→ Set exercise: Swap "checkbox" for "check box" in the entries, starting at the line containing "Viewport: 473px width, 266px height." and ending at the line containing "Action: (40, 111)". Return only those lines, with everything else left the same.

→ Dataset content:
----

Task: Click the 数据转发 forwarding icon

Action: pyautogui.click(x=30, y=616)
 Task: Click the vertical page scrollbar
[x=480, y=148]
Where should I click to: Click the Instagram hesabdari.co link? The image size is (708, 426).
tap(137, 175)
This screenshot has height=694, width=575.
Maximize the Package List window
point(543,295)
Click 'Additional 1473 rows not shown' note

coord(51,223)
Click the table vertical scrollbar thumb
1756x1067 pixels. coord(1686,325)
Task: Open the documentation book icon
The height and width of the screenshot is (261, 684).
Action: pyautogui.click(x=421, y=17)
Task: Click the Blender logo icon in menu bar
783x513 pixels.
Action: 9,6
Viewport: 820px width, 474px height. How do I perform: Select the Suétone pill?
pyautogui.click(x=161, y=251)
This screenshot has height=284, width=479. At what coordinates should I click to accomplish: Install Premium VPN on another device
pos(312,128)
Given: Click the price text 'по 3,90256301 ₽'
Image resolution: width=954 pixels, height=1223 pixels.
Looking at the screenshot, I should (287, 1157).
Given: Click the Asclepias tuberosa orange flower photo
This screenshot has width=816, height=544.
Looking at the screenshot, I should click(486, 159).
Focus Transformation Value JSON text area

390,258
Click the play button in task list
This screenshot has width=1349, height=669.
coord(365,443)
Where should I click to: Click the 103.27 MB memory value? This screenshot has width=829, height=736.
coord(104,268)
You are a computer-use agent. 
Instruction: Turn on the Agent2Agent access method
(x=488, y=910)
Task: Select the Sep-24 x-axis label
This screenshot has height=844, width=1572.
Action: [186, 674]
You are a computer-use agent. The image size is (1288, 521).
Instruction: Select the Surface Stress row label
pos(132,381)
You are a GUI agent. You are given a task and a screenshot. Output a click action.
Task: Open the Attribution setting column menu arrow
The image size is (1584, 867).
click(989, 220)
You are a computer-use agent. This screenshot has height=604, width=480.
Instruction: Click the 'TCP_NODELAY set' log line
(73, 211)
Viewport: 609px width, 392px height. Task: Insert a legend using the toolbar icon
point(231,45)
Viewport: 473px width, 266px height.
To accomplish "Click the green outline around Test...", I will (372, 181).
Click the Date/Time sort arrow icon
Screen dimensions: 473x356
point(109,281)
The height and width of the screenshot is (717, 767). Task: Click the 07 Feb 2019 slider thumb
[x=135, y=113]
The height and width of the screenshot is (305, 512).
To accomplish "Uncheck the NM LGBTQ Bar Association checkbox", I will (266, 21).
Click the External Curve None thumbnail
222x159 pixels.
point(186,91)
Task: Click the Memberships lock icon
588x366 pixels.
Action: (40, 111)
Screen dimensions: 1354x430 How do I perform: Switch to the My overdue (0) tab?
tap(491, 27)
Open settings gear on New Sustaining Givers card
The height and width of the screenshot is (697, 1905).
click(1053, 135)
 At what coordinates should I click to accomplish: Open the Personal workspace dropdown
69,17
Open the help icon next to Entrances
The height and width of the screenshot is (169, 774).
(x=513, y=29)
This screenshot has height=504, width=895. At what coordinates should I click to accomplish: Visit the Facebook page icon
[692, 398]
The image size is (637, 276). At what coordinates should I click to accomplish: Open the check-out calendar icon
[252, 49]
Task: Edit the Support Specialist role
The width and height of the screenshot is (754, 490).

----

→ Task answer:
Viewport: 473px width, 266px height.
To accomplish "Click the green outline around Test...", I will (372, 181).
Click the Date/Time sort arrow icon
Screen dimensions: 473x356
point(109,281)
The height and width of the screenshot is (717, 767). Task: Click the 07 Feb 2019 slider thumb
[x=135, y=113]
The height and width of the screenshot is (305, 512).
To accomplish "Uncheck the NM LGBTQ Bar Association check box", I will (266, 21).
Click the External Curve None thumbnail
222x159 pixels.
point(186,91)
Task: Click the Memberships lock icon
588x366 pixels.
Action: (40, 111)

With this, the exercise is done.